RECORDS SHOWN:
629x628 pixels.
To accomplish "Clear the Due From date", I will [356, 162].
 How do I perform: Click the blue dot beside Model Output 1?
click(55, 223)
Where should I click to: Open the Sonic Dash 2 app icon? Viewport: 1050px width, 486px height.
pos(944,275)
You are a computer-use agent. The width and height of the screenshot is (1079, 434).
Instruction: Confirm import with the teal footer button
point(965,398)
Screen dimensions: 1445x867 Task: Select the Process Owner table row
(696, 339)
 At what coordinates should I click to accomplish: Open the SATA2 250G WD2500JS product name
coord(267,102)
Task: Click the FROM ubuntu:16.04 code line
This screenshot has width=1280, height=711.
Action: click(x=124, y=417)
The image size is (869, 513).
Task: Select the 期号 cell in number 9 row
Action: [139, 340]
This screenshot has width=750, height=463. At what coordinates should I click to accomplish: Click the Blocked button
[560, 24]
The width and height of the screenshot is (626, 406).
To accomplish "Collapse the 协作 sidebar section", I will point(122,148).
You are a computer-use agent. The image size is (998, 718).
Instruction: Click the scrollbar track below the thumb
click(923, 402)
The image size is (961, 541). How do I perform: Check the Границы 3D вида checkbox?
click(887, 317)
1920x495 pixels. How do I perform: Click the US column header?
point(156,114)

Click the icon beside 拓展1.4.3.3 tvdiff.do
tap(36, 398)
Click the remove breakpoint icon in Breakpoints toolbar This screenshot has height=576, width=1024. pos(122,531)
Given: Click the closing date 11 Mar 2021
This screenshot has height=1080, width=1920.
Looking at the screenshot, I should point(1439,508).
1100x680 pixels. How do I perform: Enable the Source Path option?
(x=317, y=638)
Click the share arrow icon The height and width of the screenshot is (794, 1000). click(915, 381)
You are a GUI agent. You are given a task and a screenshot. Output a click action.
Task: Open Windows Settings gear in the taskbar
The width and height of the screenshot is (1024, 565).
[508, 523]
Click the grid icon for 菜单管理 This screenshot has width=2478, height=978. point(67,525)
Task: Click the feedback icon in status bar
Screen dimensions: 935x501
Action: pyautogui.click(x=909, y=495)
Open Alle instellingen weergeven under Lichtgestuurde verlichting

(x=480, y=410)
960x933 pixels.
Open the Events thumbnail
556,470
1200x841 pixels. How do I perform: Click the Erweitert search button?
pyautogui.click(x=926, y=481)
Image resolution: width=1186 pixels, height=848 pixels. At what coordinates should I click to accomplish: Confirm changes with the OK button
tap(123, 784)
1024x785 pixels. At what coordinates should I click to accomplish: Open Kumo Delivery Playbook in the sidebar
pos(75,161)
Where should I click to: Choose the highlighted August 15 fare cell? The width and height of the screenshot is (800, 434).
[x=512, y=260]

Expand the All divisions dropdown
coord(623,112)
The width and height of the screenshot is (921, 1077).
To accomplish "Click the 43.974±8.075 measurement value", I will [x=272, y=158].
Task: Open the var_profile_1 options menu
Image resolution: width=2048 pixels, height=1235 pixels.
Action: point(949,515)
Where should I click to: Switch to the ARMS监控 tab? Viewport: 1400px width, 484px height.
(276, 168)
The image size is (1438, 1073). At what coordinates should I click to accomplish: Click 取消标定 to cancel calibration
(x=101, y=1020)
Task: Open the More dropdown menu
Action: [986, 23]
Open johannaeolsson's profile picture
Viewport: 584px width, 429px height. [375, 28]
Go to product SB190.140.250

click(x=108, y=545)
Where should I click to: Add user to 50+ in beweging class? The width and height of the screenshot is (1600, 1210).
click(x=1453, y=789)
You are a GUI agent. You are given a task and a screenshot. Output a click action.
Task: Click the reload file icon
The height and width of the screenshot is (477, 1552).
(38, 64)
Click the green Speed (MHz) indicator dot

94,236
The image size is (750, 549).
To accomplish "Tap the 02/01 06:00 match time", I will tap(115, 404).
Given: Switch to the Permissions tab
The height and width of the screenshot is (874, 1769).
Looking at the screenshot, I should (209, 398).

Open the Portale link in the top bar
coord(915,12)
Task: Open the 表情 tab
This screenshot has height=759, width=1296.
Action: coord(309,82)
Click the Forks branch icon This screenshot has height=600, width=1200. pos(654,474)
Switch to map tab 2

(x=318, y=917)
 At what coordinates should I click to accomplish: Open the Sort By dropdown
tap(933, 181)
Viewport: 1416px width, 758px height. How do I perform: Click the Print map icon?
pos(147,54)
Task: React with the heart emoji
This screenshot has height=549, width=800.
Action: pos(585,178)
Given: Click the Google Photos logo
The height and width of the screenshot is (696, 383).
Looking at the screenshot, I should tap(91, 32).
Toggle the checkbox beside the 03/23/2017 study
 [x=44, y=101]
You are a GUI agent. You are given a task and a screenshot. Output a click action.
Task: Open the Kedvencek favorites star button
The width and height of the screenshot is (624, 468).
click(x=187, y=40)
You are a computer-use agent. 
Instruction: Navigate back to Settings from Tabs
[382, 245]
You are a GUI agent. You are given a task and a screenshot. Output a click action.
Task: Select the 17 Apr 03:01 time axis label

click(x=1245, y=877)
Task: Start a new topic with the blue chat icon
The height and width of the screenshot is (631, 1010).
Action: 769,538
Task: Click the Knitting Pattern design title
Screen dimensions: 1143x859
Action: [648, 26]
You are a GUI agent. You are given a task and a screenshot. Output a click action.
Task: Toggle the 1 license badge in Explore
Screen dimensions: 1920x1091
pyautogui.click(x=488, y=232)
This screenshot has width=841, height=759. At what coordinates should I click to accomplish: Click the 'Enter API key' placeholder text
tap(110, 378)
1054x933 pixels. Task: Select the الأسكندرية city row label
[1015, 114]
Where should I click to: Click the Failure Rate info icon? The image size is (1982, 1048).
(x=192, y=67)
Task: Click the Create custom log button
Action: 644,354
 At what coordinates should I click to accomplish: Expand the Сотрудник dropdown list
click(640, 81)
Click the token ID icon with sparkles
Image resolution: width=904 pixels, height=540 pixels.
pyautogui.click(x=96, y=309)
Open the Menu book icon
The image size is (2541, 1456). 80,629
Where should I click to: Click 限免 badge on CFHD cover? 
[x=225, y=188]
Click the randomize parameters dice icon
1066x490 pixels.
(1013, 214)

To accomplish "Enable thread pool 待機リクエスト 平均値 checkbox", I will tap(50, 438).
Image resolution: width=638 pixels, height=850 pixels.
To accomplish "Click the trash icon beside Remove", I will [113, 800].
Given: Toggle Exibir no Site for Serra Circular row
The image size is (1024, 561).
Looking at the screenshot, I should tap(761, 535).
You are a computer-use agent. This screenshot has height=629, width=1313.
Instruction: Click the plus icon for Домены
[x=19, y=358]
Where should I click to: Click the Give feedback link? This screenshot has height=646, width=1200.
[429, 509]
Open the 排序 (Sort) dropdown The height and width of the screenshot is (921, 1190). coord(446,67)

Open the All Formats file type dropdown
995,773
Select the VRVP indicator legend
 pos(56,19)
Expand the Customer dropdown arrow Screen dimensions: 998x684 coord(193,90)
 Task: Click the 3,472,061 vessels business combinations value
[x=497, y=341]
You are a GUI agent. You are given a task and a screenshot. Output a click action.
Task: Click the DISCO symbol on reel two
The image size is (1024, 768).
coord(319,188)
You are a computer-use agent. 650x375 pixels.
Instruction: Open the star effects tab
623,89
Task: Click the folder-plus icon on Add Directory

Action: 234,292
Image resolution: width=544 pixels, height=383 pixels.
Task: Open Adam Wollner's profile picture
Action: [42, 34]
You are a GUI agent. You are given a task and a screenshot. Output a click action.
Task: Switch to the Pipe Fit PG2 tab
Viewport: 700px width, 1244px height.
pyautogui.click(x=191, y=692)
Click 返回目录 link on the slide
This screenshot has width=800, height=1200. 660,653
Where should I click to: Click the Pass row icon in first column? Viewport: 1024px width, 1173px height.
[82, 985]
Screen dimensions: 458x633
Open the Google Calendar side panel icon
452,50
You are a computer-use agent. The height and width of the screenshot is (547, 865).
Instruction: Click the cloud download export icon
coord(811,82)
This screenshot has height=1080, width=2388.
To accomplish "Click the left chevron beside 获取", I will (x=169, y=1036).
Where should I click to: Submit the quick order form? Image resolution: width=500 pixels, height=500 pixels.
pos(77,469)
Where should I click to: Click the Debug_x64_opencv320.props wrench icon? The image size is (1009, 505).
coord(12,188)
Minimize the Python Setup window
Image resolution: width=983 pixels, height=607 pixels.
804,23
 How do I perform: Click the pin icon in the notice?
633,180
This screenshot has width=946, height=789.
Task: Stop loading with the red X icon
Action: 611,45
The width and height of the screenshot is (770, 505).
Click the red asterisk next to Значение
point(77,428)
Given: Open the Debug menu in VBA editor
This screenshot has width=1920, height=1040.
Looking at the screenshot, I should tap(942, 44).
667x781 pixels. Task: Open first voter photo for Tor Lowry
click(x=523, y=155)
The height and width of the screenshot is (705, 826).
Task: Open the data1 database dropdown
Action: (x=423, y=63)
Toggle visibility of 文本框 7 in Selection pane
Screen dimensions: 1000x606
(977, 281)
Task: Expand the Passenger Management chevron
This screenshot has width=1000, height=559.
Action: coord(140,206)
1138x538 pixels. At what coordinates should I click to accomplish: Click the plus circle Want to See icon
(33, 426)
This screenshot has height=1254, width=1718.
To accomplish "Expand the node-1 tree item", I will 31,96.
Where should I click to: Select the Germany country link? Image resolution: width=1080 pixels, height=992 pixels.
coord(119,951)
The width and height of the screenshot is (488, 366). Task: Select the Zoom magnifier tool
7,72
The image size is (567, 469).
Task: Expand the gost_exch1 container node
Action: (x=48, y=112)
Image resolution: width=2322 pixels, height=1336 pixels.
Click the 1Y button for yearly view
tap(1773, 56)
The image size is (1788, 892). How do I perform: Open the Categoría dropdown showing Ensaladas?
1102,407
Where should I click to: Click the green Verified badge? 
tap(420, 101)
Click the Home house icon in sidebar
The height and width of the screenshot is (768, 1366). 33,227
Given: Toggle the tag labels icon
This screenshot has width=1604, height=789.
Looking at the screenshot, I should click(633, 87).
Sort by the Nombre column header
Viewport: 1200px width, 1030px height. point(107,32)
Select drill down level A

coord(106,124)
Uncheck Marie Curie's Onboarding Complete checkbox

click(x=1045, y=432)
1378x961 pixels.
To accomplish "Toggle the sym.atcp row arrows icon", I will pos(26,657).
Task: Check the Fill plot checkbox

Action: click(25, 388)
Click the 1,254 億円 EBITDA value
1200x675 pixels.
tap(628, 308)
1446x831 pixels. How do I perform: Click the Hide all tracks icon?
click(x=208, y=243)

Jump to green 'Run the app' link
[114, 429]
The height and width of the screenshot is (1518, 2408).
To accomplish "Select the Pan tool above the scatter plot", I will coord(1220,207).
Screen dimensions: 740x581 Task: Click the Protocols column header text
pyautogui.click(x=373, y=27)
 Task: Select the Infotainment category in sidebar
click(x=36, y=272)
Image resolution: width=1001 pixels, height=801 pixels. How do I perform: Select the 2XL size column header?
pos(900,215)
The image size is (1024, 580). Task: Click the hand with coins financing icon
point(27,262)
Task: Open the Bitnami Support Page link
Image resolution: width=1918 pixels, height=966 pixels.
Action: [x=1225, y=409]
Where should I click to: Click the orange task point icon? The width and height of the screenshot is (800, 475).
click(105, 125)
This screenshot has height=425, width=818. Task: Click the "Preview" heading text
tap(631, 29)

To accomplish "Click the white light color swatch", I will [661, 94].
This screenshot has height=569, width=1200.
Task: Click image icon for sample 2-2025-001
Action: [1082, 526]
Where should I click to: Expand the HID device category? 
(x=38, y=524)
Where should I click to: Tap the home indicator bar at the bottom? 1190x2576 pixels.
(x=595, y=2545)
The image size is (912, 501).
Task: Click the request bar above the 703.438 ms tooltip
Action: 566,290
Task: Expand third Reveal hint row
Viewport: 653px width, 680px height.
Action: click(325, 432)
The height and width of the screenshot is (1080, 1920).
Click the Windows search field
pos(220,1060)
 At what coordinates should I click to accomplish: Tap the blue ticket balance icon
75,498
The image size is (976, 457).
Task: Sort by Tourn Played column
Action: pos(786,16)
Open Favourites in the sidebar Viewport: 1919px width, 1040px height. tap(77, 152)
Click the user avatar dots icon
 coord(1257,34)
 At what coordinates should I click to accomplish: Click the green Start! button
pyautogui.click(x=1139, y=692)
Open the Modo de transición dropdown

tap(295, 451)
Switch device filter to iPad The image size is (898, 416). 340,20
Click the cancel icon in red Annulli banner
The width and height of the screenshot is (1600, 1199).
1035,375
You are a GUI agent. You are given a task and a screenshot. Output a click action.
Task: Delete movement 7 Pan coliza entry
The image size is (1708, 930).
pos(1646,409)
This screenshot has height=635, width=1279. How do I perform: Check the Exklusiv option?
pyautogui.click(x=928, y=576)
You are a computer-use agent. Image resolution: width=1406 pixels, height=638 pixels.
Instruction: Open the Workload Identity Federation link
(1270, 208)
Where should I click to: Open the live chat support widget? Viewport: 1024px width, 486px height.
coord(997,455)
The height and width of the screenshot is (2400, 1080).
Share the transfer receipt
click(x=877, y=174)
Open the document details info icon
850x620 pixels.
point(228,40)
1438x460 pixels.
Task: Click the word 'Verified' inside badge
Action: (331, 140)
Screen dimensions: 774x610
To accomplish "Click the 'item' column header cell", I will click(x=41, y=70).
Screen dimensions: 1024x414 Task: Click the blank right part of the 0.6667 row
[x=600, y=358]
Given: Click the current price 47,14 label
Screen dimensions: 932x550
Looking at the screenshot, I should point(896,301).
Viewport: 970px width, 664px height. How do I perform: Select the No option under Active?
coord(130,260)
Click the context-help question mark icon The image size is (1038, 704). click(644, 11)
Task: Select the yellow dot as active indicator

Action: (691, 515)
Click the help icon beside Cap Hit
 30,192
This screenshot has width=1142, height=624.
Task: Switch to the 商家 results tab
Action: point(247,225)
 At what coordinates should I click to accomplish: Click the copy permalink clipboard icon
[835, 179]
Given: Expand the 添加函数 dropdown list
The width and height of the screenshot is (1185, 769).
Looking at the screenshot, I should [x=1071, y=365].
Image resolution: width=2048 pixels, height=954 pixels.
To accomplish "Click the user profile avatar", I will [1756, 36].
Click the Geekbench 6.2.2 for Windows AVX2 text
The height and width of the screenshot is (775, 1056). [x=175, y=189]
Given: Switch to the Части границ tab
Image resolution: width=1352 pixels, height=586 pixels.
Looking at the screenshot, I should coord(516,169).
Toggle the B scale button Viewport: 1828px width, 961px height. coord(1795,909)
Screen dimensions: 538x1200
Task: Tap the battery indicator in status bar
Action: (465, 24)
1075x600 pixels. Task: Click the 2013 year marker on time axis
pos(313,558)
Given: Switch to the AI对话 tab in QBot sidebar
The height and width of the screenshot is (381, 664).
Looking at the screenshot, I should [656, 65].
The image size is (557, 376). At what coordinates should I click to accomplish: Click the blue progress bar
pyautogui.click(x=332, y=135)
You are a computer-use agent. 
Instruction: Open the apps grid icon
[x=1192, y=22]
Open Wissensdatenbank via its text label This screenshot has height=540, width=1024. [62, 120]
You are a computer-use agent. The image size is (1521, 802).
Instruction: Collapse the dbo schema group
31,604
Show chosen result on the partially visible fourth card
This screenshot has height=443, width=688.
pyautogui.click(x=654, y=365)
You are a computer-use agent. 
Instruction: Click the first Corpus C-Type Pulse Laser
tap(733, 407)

TRY IT:
In the listing above, find each line with the word "chevron" and copy it out.

EXERCISE OUTPUT:
To accomplish "Click the left chevron beside 获取", I will (x=169, y=1036).
Task: Expand the Passenger Management chevron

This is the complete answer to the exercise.